So what kept me positive? Well for one, being bitter is exhausting. I’ve done that. I held it in my shoulders, back, stomach, and face. I aged. I hurt, I cramped. It was no fun!

When I wrote my first book, a reviewer, and I’m paraphrasing what she/he wrote; said; “…the rage kept Ung going, but love and family kept her together…” I didn’t know I was doing this but it made so much sense. The anger might have kept my body going, but without love the soul would have just slowly crumbled. And burned. It was the love that kept the soul going. So I think to be fully alive, you need both a healthy body and a loving soul.

Third, Ms. Winfrey says it best when she said you have to cultivate an attitude of gratitude. I am very grateful for so many things—my breath, my friends, family, my health, my education, going to Omega, my curiosity, my memories… Even though I went through wars and lost my parents at a very young age, I still have so much to be grateful for. One of which was given to me by my father.

As a girl, I was curious, and interested in bugs, and pulled at my mother’s bras, and followed my brothers as they flirted with girls, and pet frogs – and all those traits that others thought made me a troublesome, bad girl; my father thought it made me clever. This stayed with me. And it’s made all difference in how I view myself.

Now I am “Auntie” to many nieces, and my girlfriends’ daughters. We have this rule amongst ourselves – every time somebody tells a child how cute and beautiful she is, one of us in the inner circle has to say four other things. That the child is interesting, curious, observant, detail-oriented, smart and clever.

MS: You have said that when you first started writing, you wrote to save your life. How did it do this for you? How did the experience of writing help you?
LU:
Writing is very cathartic, a great therapy for me. But on a psychological level, it changed who I am. There was one scene in particular I had such a hard time writing. The scene where the Vietnamese soldiers tried to rape me. There was so much shame surrounding that. I had never told my brothers. My sister knew, who was there, but we didn’t talk about it after that. There was so much shame that I was nine years old and the soldiers pulled down my pants and I’m kicking him, and he pulled down his pants and there was red underwear and I saw my first penis at age nine. And how could that make me a good girl, if I saw something that no good girls were supposed to see? And how was it my fault? Why did I go into the woods with him?
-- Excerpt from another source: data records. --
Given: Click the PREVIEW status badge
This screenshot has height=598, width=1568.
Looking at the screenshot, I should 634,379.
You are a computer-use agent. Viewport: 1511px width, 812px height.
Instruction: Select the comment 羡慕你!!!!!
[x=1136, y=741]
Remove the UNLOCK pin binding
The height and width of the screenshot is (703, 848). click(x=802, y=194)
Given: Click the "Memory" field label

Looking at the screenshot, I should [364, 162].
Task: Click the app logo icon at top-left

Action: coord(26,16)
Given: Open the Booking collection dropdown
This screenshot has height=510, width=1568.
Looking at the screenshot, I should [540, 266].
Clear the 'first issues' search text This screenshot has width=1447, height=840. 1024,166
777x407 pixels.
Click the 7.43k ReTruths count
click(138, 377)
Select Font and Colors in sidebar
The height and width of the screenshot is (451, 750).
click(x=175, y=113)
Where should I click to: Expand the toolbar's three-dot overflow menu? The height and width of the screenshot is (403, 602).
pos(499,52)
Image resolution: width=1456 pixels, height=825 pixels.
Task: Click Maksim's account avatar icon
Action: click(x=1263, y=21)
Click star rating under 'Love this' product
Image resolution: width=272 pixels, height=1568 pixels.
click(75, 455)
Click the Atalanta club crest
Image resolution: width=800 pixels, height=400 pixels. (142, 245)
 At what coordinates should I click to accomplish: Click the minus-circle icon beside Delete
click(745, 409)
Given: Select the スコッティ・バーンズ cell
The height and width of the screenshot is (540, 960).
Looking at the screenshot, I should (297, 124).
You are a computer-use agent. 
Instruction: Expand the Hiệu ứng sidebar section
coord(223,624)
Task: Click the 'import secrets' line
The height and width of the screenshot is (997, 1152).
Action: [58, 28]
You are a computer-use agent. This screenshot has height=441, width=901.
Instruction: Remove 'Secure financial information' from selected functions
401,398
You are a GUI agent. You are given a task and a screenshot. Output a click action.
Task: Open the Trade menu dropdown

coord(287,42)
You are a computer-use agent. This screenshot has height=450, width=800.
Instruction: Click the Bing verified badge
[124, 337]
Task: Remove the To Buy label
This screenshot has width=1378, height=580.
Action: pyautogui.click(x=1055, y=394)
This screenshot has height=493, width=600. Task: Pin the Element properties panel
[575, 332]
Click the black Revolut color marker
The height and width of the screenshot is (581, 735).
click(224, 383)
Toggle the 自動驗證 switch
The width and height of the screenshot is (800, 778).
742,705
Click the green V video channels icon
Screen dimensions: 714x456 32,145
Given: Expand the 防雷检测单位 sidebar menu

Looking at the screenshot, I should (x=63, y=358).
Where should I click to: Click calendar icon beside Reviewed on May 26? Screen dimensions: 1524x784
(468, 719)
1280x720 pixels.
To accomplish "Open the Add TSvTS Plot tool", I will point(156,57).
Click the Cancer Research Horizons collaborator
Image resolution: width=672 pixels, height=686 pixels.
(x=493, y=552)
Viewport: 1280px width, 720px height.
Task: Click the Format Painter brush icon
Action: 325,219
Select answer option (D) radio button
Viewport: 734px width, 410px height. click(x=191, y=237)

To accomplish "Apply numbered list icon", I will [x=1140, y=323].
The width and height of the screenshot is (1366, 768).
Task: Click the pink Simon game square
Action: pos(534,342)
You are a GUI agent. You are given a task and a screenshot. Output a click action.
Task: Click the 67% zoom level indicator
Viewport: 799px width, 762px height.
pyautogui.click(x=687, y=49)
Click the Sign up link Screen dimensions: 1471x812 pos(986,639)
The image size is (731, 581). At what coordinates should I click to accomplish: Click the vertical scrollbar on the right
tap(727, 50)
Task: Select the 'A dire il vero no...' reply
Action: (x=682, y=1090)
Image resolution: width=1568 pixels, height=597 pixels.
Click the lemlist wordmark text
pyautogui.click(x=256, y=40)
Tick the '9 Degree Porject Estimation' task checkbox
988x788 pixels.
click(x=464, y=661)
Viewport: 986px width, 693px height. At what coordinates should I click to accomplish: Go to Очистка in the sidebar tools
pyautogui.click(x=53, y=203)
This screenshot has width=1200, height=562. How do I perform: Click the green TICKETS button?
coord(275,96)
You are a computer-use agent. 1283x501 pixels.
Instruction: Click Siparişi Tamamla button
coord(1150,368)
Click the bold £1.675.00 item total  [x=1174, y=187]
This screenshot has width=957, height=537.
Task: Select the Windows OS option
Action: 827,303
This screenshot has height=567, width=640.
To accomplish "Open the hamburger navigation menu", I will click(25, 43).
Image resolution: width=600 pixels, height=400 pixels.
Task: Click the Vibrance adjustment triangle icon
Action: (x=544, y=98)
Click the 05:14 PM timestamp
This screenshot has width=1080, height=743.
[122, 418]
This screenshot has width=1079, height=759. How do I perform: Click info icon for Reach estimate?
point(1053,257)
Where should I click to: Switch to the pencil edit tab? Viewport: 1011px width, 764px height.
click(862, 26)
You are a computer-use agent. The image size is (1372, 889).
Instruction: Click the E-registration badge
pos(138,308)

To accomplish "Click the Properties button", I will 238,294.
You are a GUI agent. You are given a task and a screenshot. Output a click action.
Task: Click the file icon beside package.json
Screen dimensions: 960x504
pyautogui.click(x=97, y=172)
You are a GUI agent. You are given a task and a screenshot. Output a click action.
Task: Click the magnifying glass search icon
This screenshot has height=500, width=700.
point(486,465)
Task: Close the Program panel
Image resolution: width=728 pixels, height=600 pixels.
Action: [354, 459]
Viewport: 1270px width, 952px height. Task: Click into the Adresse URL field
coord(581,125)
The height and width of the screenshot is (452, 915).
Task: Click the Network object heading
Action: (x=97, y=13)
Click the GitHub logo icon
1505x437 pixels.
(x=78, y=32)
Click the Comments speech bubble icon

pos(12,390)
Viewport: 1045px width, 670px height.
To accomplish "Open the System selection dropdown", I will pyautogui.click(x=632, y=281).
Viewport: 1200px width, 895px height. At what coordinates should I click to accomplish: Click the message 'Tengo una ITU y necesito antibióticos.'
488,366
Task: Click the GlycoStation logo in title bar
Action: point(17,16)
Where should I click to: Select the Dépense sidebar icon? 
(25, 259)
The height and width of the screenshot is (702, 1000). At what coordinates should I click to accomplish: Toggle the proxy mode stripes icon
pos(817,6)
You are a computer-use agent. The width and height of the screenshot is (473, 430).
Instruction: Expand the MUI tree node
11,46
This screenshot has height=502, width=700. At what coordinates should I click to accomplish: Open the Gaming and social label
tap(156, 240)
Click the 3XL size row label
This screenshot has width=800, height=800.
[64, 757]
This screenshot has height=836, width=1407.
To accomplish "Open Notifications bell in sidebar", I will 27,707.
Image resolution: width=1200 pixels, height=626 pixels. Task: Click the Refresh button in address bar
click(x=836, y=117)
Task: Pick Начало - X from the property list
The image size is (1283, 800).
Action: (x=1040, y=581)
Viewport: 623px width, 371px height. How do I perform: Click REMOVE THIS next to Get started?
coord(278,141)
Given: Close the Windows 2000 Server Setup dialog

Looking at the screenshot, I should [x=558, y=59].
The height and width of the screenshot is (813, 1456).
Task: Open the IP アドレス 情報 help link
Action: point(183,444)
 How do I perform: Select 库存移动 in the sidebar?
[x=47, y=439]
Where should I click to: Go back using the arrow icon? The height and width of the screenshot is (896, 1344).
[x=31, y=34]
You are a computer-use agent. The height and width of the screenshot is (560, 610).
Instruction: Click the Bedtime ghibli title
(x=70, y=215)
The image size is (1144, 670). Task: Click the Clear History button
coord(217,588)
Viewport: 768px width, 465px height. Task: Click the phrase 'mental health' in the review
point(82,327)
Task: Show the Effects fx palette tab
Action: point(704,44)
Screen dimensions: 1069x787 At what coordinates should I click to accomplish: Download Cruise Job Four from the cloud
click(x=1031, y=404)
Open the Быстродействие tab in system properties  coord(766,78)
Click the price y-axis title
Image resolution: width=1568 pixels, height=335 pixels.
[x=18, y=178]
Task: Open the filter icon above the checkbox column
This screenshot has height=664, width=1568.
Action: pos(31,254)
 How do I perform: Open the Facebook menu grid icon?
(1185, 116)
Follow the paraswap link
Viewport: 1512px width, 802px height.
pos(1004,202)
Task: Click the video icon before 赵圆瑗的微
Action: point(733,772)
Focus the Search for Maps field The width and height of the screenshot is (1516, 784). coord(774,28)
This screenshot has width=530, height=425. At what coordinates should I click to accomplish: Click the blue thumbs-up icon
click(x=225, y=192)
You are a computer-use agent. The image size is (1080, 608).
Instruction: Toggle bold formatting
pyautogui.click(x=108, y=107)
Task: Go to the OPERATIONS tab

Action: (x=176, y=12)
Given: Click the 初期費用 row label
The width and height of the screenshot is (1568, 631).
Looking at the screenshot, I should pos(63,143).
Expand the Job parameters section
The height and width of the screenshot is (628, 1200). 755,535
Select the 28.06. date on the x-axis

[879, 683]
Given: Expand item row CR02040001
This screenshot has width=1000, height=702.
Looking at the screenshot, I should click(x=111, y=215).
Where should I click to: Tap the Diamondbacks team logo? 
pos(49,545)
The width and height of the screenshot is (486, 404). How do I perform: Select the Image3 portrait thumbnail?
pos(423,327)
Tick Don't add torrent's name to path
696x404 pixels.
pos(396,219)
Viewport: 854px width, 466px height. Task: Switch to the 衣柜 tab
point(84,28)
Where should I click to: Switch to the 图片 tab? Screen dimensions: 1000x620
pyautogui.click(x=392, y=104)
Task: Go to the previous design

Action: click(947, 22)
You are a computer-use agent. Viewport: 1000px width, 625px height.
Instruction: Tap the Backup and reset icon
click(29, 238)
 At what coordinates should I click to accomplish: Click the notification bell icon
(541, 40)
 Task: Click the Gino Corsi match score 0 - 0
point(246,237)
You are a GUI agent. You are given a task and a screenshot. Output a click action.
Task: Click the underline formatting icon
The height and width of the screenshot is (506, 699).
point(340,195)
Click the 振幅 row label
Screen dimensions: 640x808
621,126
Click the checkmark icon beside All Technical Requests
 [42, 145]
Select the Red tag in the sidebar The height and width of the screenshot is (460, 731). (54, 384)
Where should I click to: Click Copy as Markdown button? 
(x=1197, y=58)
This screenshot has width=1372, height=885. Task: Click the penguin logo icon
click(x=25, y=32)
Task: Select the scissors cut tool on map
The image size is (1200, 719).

Why was I picked?

When I was writing that scene, there was a moment after I finished it, I thought, “hell!” Like I swore. [laughs] I didn’t say “hell”, I said the “F-word”. But I thought, “I didn’t escape a rape, I fought my way out of a rape!” That is very much the seed of my power. To go from being a victim to a fighter, a survivor! I fought off a would-be rapist! I was nine, I was pushing him and I kicked him, and somehow, some way, my foot landed in his groin, and he clutched his balls and he went down and I ran away, I thought at that point, like wow – I was lucky. But now I look back and I go, wow – I fought my way out of rape. And that changed my focus. That changed who I am. I’m a fighter.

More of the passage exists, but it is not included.